REQUIRED WORK:
Pick every line from the data below that contains the string "agent" and copy it.

SUPPLIED MATERIAL:

-- Opening Marker --

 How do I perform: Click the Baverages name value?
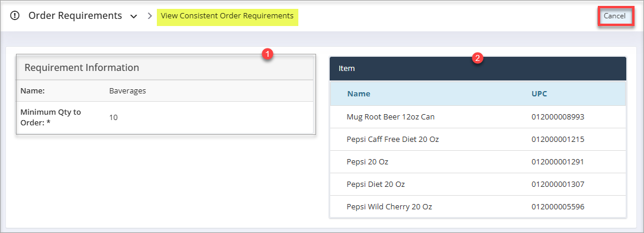(x=127, y=90)
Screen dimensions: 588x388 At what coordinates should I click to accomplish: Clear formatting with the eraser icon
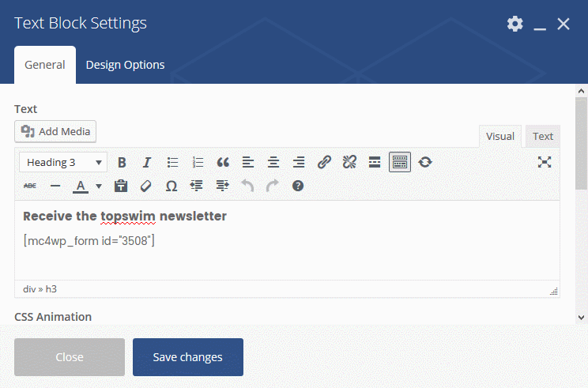coord(145,186)
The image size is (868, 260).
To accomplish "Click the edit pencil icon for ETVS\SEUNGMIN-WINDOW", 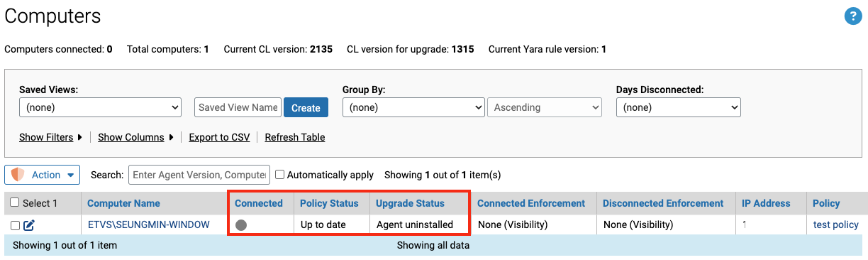I will 29,225.
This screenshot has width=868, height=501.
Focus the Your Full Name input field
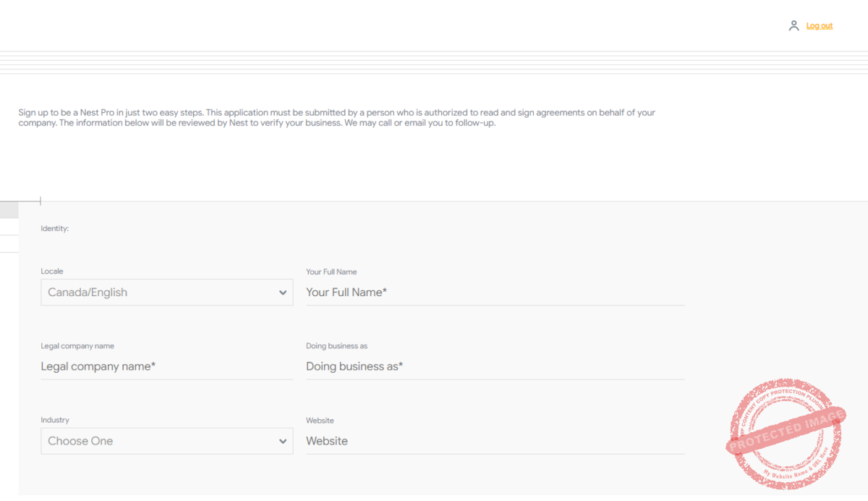[x=495, y=292]
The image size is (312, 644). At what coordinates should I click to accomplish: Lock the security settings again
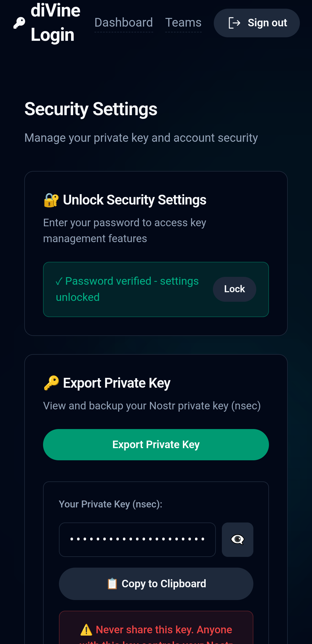(x=234, y=289)
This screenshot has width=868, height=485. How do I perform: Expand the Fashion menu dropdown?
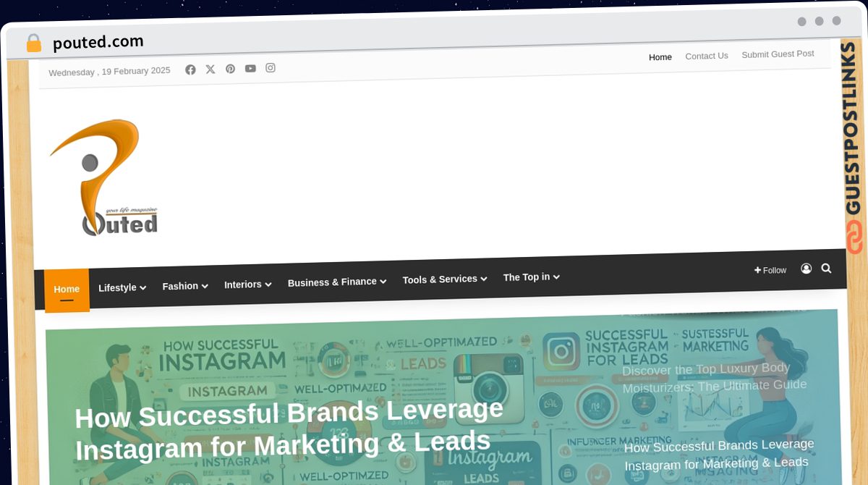pos(185,286)
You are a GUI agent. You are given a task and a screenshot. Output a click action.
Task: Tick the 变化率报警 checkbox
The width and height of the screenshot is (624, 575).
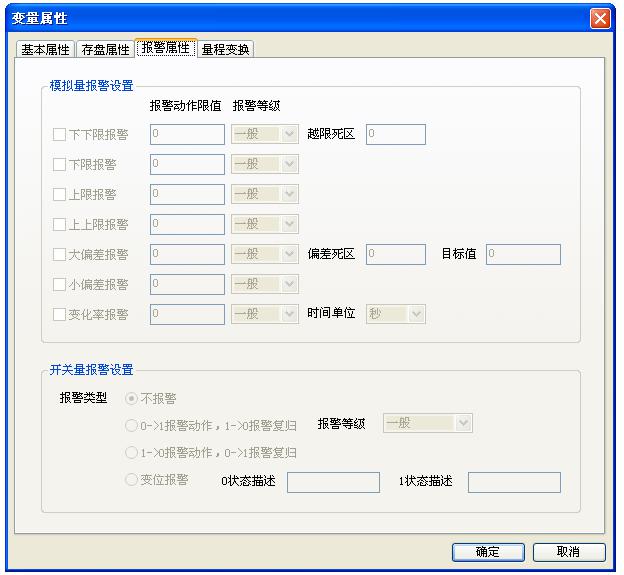[x=60, y=315]
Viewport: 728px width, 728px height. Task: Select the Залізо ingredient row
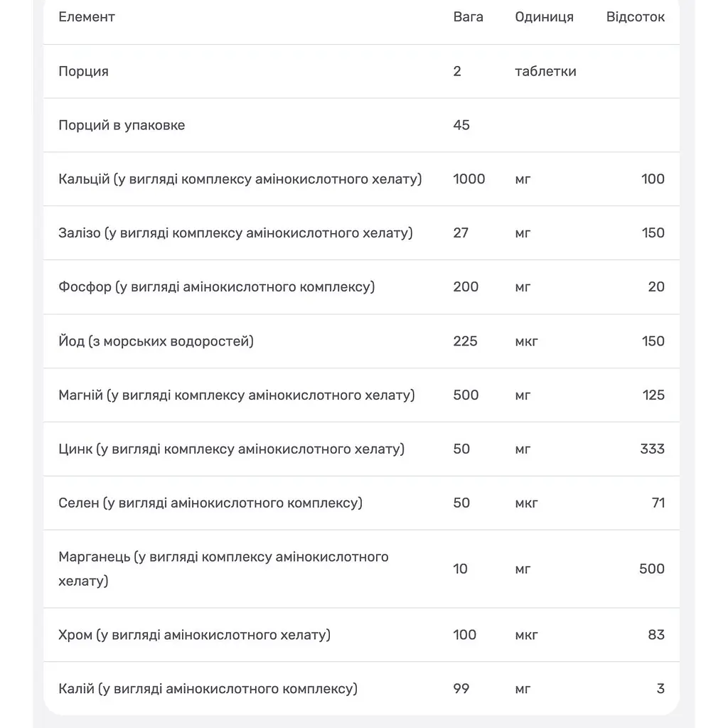(x=361, y=233)
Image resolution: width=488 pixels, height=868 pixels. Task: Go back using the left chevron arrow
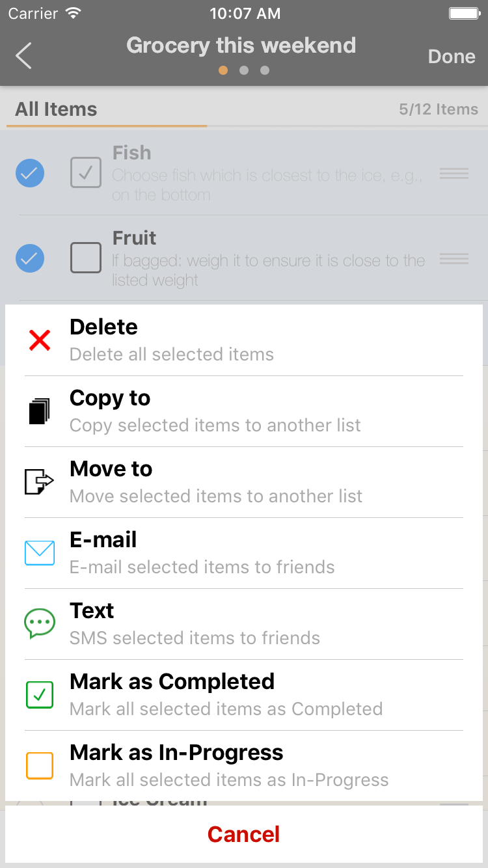tap(23, 56)
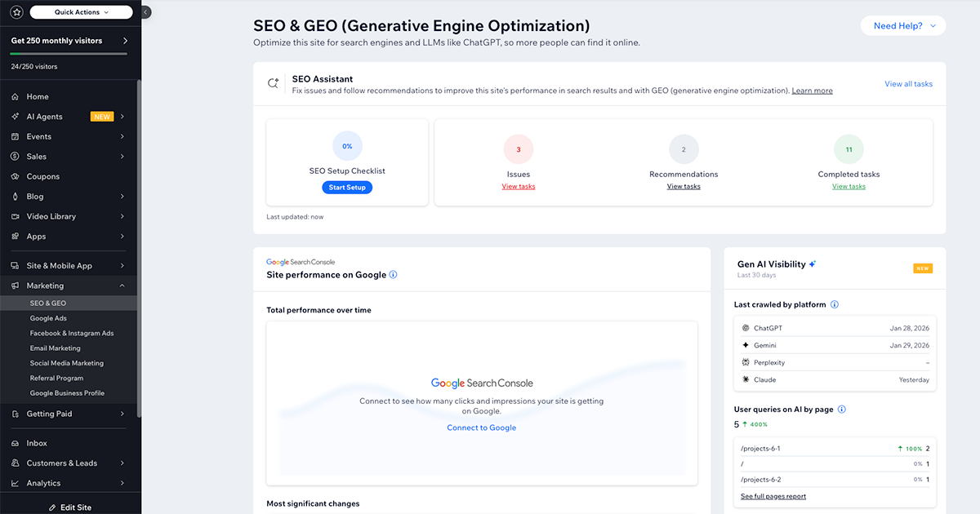Collapse the Marketing menu section
The height and width of the screenshot is (514, 980).
(122, 286)
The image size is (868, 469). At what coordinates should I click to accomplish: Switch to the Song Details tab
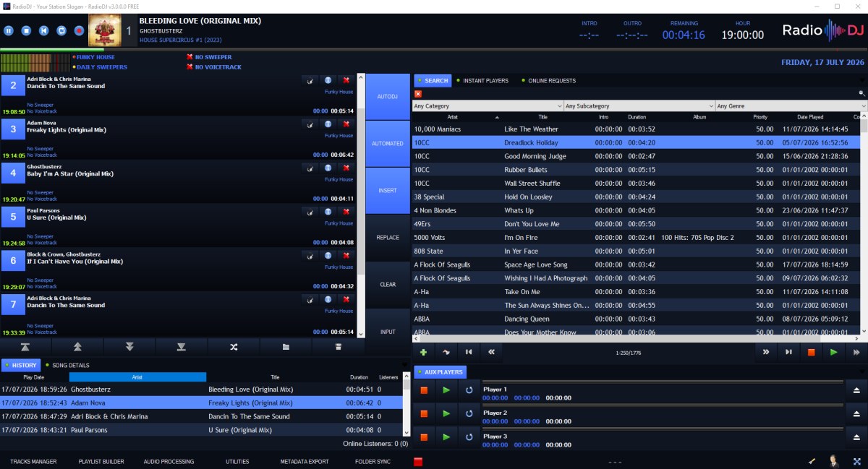[67, 366]
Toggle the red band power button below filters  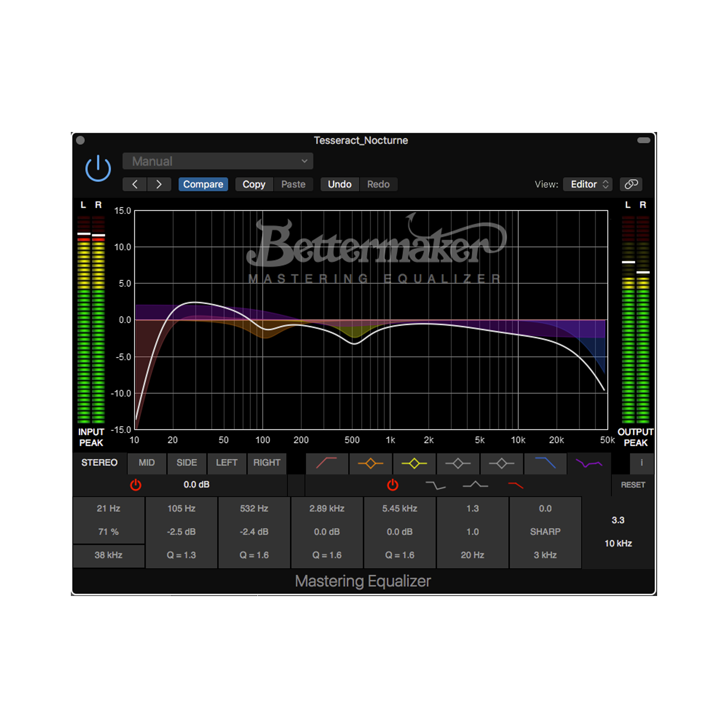[x=392, y=484]
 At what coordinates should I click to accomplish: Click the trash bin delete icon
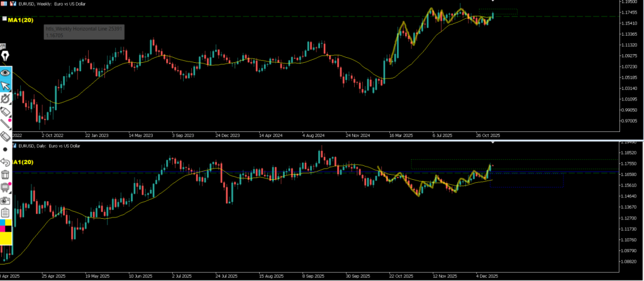(x=6, y=175)
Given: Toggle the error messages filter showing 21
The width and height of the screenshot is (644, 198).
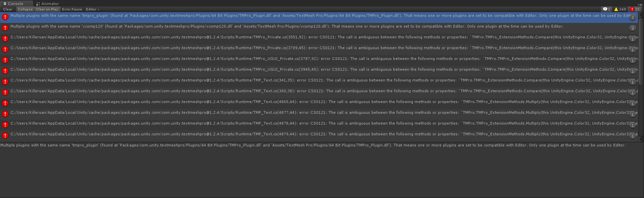Looking at the screenshot, I should [635, 9].
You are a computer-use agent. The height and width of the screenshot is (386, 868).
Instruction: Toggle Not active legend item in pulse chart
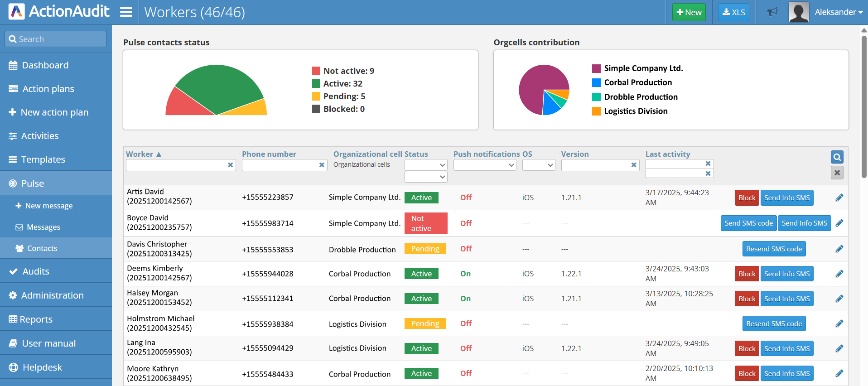point(348,71)
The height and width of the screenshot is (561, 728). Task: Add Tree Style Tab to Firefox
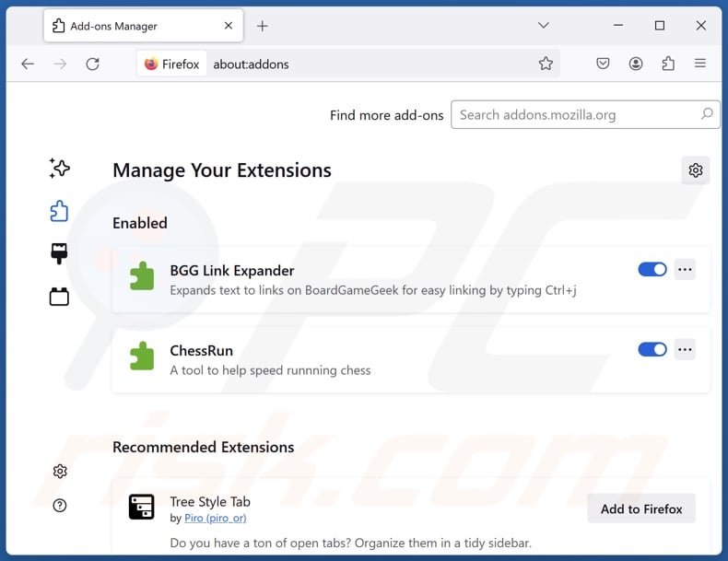click(641, 508)
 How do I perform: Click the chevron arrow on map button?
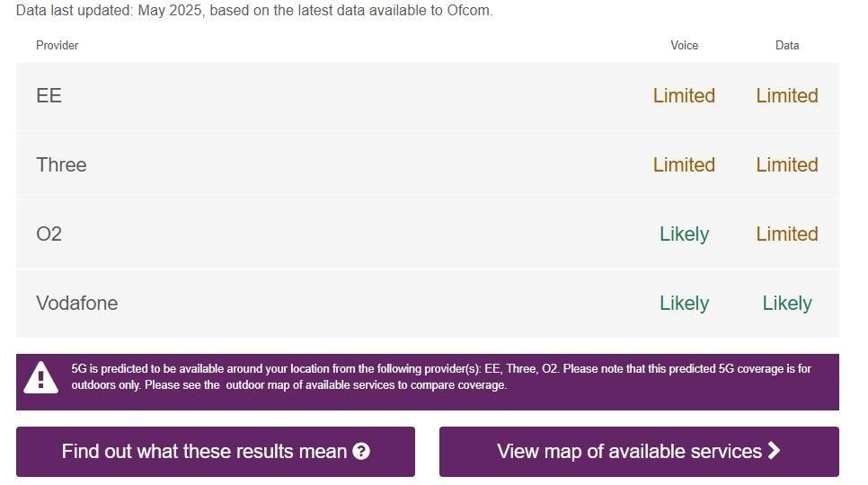click(x=774, y=451)
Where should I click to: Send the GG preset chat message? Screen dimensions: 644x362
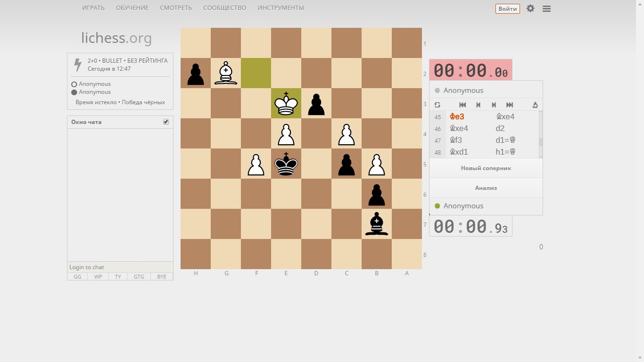tap(77, 277)
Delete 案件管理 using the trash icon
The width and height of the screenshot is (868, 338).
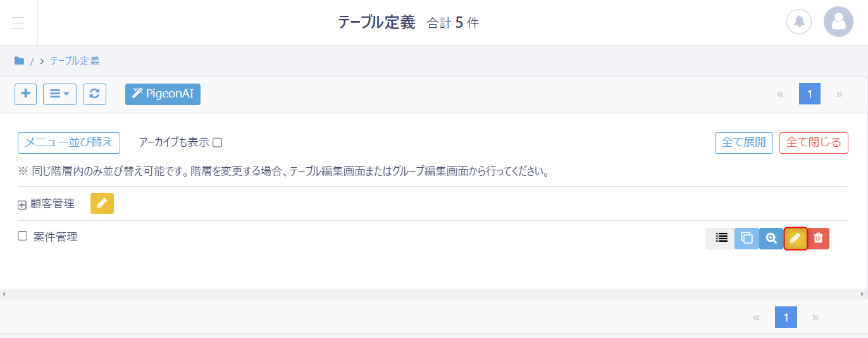pos(818,238)
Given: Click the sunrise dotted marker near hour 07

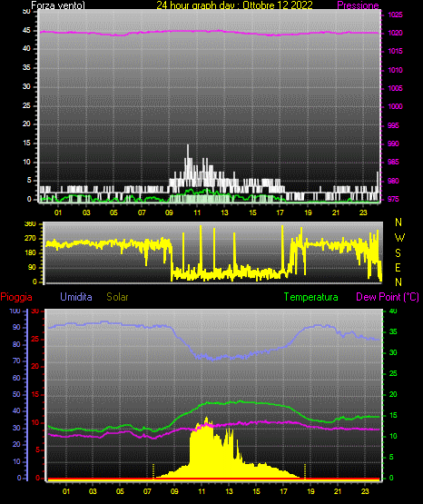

-- Closing Marker --

TASK RESPONSE:
You are a GUI agent. You are given a task and a screenshot. Output a click action.
You are a computer-use agent. The height and width of the screenshot is (386, 868).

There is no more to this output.